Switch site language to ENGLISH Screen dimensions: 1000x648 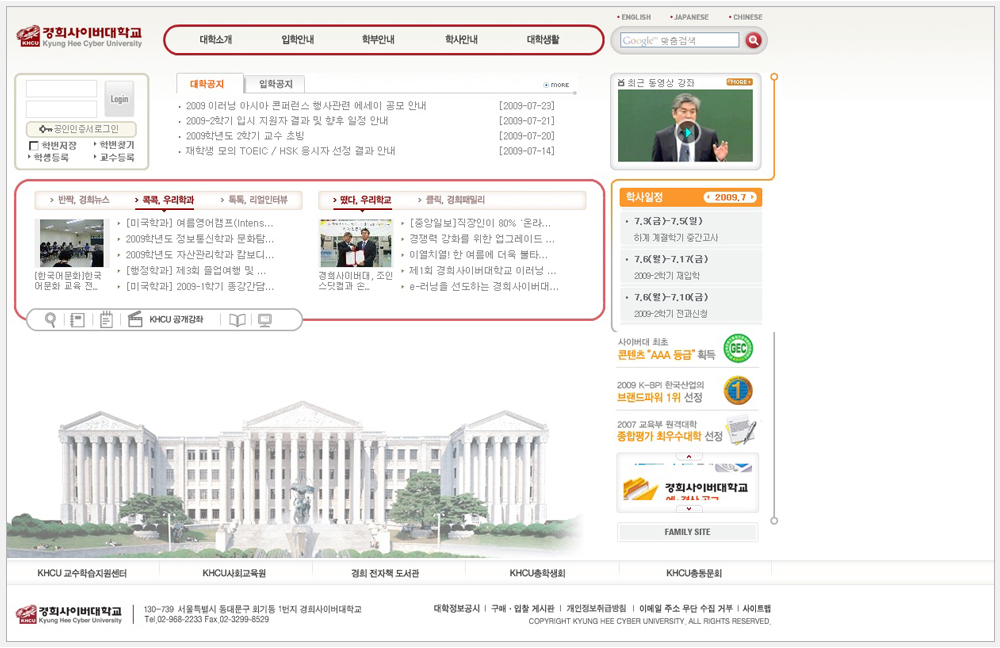coord(635,17)
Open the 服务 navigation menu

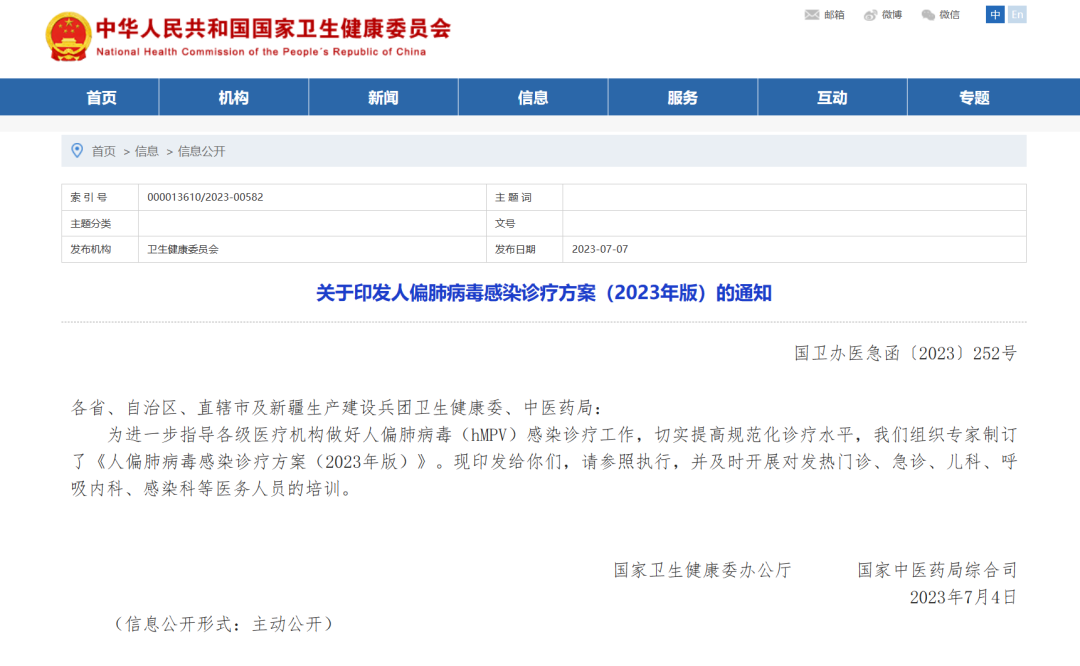point(683,97)
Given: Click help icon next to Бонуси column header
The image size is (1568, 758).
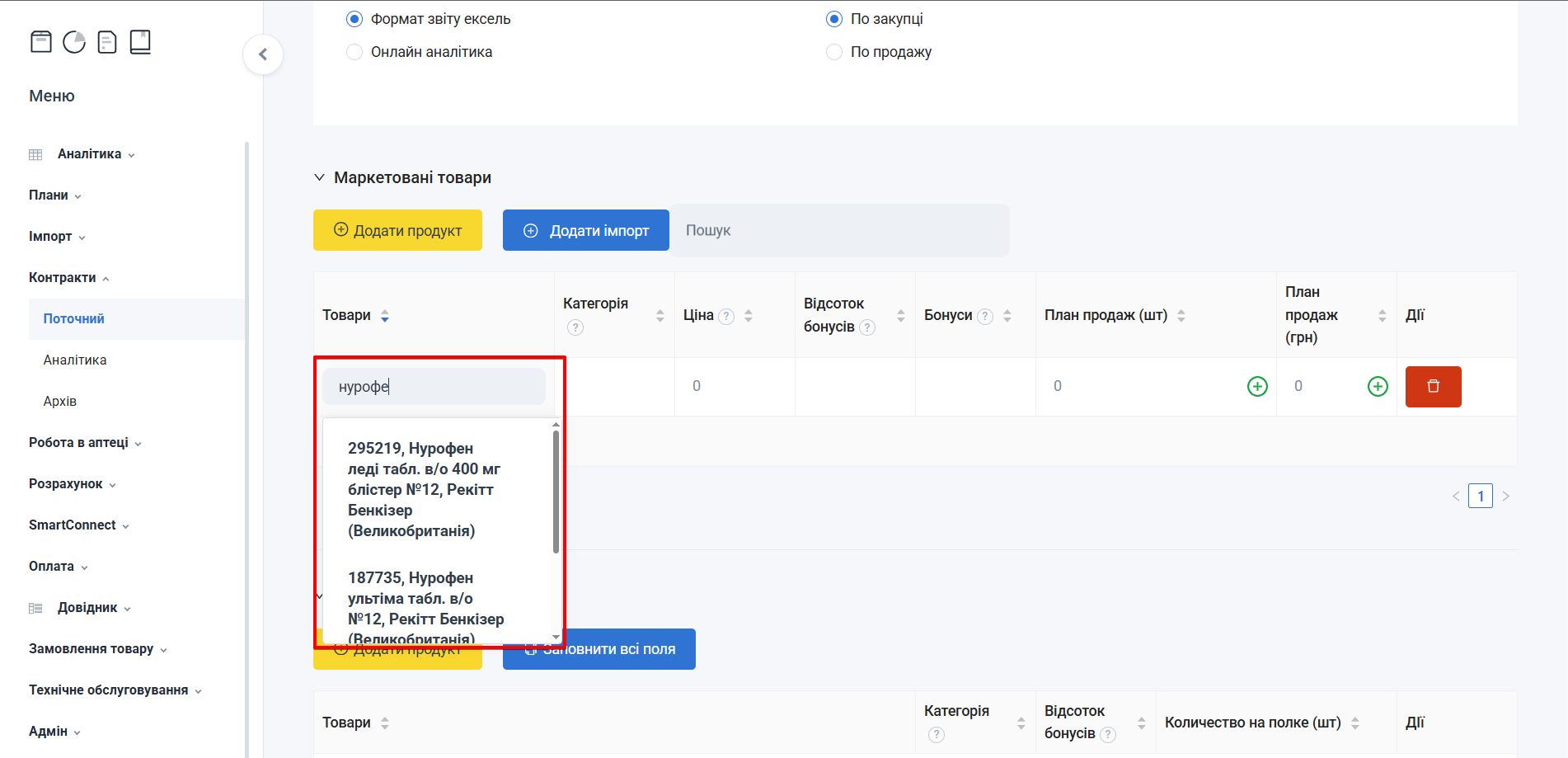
· · · · · · ·
Rewrite the lines from the one containing "Given: Click help" through the end of the material, inclusive, swapping "column header" for "column title" and keeping everything else the same. Leave the pictures out of your answer.

- _TASK ANSWER_
Given: Click help icon next to Бонуси column title
The image size is (1568, 758).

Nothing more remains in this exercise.